■ **Problems**:
**1)** According to the project write-up, what type of machine learning model classifies the tweets?
**2)** Extend the project write-up with the next part, starting after its final sentence.

■ **Selected excerpt**:

• • • •

Twits On Twitter

A high level abstraction we did at the start of the hackathon.

Inspiration

Our inspiration for this project is to combat online harassment, in correspondence with the anti online harassment theme for CrimsonHacks2017.

Specifically, we created a back end that could help moderators review content flagged by a machine learning algorithm, or that could be used to create an intelligent automatic moderating system, powered by a system that always learns. We used Twitter to demo our back end.

What it does

TwitsOnTwitter takes a Twitter handle from the user and grabs the last 200 tweets, and feeds them through our machine learning model (specifically, a support vector machine) to classify whether the tweet may be potentially harassing in nature. This data is visualized in the user’s browser, and specific harassment cases can be reviewed by clicking on the chart.

While the scope of this project is limited to Twitter, the back end could be expanded to accommodate any different social media platforms, online forums, and etc. This could be useful for automatically managing users’ behavior, and/or assisting a human moderator in reviewing and moderating online harassment.

• • • •

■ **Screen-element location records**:
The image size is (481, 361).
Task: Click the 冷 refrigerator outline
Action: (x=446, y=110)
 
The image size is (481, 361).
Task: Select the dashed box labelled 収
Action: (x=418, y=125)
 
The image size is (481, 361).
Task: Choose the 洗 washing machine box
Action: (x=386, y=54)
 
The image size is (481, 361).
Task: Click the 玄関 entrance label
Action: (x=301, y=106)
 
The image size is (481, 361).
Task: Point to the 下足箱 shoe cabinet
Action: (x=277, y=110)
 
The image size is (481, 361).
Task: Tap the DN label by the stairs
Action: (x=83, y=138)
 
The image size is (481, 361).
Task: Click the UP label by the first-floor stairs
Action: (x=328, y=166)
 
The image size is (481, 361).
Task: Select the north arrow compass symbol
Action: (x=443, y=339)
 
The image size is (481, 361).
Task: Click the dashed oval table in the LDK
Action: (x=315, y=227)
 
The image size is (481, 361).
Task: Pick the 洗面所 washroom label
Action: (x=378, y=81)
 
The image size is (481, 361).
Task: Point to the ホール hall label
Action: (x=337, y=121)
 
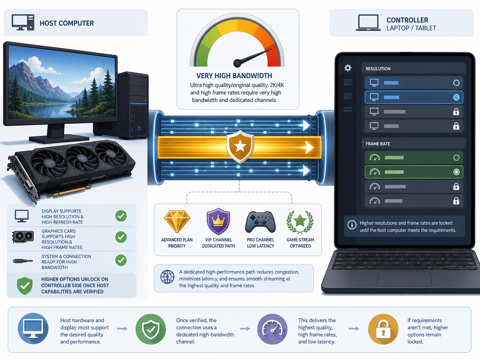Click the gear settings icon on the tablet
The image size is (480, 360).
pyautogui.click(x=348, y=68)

• • • •

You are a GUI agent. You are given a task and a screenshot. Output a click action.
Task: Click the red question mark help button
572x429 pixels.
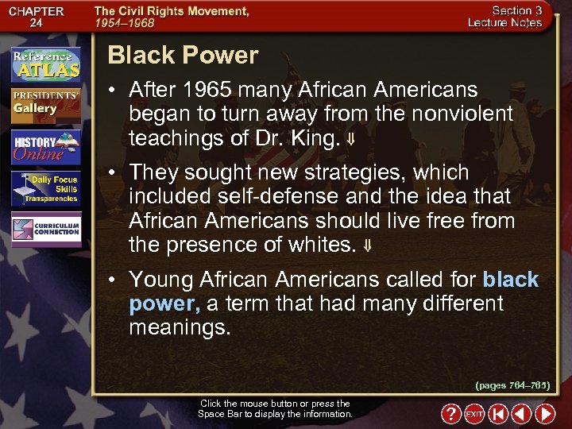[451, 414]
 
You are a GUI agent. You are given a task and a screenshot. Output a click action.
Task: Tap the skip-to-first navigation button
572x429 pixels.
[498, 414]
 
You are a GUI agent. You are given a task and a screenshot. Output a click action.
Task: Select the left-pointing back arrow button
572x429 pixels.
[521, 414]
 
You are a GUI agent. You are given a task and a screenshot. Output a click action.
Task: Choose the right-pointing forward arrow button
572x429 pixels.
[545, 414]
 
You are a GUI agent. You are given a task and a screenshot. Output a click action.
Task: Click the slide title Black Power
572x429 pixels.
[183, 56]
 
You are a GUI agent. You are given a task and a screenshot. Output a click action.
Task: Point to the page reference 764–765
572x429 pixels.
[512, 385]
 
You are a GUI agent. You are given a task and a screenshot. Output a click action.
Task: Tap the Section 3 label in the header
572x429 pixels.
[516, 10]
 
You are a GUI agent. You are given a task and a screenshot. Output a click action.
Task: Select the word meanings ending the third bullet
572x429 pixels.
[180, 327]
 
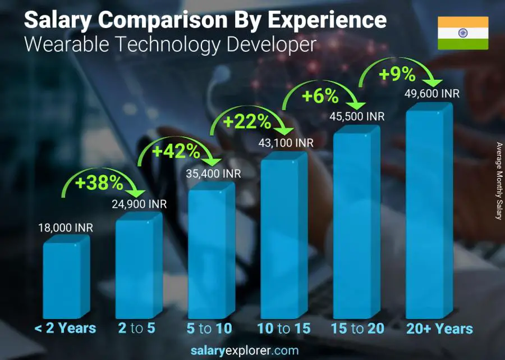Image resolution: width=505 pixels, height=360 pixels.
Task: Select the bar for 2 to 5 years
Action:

• • • •

■ **Responses by task**:
**1)** A support vector machine.

**2)**
How we built it

We built ToT using a t2.micro Ubuntu EC2 instance on Amazon Web Services (AWS). For the backend, we used a custom Perl server to serve HTTP and HTTPS requests instead of using a standard apache/nginx webapp. For good measure, we used Let’s Encrypt to generate an HTTPS certificate after registering twitsontwitter.net using domain.com. We used AWS’s Route 53 so that DNS requests would route to our EC2 instance’s Elastic IP. We used Python for natural language processing, which used a support vector machine algorithm to determine whether or not sample text could be considered online harassment. Specifically, we used Python’s nltk and scikit-learn libraries. For the frontend, we used a small bit of Bootstrap and Highcharts to visualize the data. On the server side, we used a Python wrapper to interact with Twitter’s API. We used AJAX to communicate with the server, and the server responded with JSON data, which was parsed with JavaScript.

Challenges we ran into

Lack of experience with machine learning and NLP led to a less than ideal machine learning model. Web development can be a lot harder than it looks! Insufficient training data with our algorithm seemed to lead to a lot of false positives. Trying to combine perl and python on the server side proved to be more difficult than expected.

Accomplishments that I'm proud of

HighCharts, while difficult at times, was impressive. The NLP algorithm was surprisingly decent, given our training set (and given the actual algorithm). We visualized and got to our end goal in 24 hours!

What we learned

We found how to break the communication barrier between programming languages and interactions between the client and server.

Lots of HTML, CSS, Bootstrap, and HighCharts was learned for the front end implementation. Perl’s CGI module, using Python with nltk and scikit-learn were learned to implement the back end.

We spent quite a bit of time learning to efficiently debug using Chrome’s Developer Console, a Perl error logging/debugging module that we created, and stacktraces on Python.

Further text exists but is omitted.